28 février 2012

It's always funny in Philadelphia

Avec un budget frôlant le zéro absolu, la sitcom "It's always sunny in Philadelphia" est parvenue assez rapidement à engranger un public d'habitués, même si le succès mainstream n'a jamais été de la partie (rarement plus de 2 millions de téléspectateurs aux Etats-Unis)... Et ce, malgré la présence de l'hilarant Danny DeVito. Analyse.

Je vais vous faire une confidence: si je devais tourner une sitcom un jour, elle ressemblerait beaucoup à "It's always sunny in Philadelphia". Des mecs basiques et vulgaires, vivant dans la crasse et l'alcool, toujours prêts à faire un mauvais coup. Des filles, ici en minorité, qui ne sont pas beaucoup mieux: généralement moches, au mieux passables, mais jamais charmantes, elles ne représentent aucun fantasme (contrairement aux canons qui peuplent en général les autres sitcoms).

La bêtise humaine est ici poussée à son paroxysme. Charlie, le personnage principal, est illettré, et sa principale activité consiste à récurer les toilettes d'un bar mal famé. Il vit dans un appartement déglingué, sniffe de la colle, et n'a aucune vie sexuelle, son coeur battant pour une fille qui le déteste plus que tout.

Ses copains sont machos, pas futés, égoïstes, radins, drogués, orphelins, alcooliques, parfois vraiment méchants, bref: des véritables héros de sitcom! On ne le répétera jamais assez, les bons personnages comiques se doivent d'être des loques humaines. Les auteurs ont ici chargé leur plume, et c'est tant mieux.

Que reste-t-il alors pour nous faire apprécier ces monstres?

A vrai dire, pas grand chose... sinon l’accoutumance. La première saison est pour cette raison difficile à apprécier pleinement au premier regard: on tombe vraiment en territoire inconnu, et c'est parfois rebutant. Mais au fur et à mesure, on apprend à les connaître, et - comme avec des copains d'enfance - on leur pardonne beaucoup.

Ceci dit, les scénaristes nous facilitent la tâche: ils ont créé ce que l'on appelle des "underdogs", des gars à qui rien ne réussit. Et ça, c'est une constante de la dramaturgie: le public a *envie* de les soutenir dans l'adversité.

Prenez Charlie, le personnage principal. Il ne bénéficie pas de plus de temps d'écran que ses compagnons, il n'a pas une histoire plus profonde que les autres (au contraire, on n'en sait pas grand chose sur sa vie), mais la seule et unique raison pour laquelle il ressort comme étant le *héros*, c'est parce qu'il poursuit un amour qui le rejette. Parlez d'une adversité! C'est universel, c'est noble, et c'est parfait pour lui excuser tous ses sales coups et des accès de colère.

*Défi A*.
Recopiez mot pour mot le passage de l'article sur la sitcom qui s'ouvre sur les mots « La bêtise humaine est ici » et s'achève sur « plus que tout. ».

*Données fournies*.
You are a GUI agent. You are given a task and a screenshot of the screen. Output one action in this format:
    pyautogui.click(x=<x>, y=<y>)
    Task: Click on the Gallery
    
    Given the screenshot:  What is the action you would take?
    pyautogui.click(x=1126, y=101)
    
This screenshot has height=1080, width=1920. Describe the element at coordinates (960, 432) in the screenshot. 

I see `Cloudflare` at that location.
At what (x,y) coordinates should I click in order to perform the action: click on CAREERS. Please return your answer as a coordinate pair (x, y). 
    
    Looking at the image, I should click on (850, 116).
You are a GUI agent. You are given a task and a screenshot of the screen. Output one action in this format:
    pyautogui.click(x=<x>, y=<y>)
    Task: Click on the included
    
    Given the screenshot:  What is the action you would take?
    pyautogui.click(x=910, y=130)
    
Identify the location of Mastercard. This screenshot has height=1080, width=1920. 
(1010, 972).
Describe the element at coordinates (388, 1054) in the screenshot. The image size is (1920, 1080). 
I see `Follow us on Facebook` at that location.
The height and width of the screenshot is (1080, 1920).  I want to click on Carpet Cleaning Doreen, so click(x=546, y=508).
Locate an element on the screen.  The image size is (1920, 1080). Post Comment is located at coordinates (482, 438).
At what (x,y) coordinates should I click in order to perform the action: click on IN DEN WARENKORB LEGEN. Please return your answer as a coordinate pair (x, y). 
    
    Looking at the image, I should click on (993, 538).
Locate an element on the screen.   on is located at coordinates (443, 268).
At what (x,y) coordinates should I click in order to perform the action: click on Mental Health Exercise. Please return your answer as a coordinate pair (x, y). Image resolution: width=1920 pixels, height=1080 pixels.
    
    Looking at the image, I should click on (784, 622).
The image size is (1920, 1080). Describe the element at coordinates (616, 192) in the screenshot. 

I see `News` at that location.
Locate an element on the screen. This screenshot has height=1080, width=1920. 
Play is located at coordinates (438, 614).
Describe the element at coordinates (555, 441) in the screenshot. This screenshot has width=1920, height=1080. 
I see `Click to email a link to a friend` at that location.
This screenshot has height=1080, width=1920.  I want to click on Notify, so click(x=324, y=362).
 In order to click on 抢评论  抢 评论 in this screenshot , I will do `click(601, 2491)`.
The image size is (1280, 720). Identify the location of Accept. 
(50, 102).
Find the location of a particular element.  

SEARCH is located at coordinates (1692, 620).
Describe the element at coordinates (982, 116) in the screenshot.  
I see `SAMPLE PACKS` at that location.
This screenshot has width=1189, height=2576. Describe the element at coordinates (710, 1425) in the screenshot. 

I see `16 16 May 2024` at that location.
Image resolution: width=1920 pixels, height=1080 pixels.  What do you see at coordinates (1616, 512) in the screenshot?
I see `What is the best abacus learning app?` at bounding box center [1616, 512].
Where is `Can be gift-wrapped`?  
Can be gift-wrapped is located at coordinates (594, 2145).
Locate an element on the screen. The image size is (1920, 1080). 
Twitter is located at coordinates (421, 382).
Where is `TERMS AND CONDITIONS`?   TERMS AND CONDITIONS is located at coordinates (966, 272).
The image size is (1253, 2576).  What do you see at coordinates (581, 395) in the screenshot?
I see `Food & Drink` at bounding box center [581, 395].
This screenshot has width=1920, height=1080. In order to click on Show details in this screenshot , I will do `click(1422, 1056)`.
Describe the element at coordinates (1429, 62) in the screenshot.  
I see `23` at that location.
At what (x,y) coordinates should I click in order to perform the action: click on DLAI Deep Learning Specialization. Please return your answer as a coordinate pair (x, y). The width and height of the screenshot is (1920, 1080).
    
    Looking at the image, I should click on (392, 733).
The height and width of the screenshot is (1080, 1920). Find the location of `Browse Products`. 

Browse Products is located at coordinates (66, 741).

*Défi B*.
Présentez sous forme de liste numérotée les lignes des enregistrements, du tout début de ceux-ci jusqu'à la ligne contenant « Looking at the image, I should click on (850, 116). », celle-ci comprise, en laissant de côté les lignes vides.

*Résultat final A*.
La bêtise humaine est ici poussée à son paroxysme. Charlie, le personnage principal, est illettré, et sa principale activité consiste à récurer les toilettes d'un bar mal famé. Il vit dans un appartement déglingué, sniffe de la colle, et n'a aucune vie sexuelle, son coeur battant pour une fille qui le déteste plus que tout.

*Résultat final B*.
1. You are a GUI agent. You are given a task and a screenshot of the screen. Output one action in this format:
2.     pyautogui.click(x=<x>, y=<y>)
3.     Task: Click on the Gallery
4.     Given the screenshot:  What is the action you would take?
5.     pyautogui.click(x=1126, y=101)
6. This screenshot has height=1080, width=1920. Describe the element at coordinates (960, 432) in the screenshot. 
7. I see `Cloudflare` at that location.
8. At what (x,y) coordinates should I click in order to perform the action: click on CAREERS. Please return your answer as a coordinate pair (x, y). 
9.     Looking at the image, I should click on (850, 116).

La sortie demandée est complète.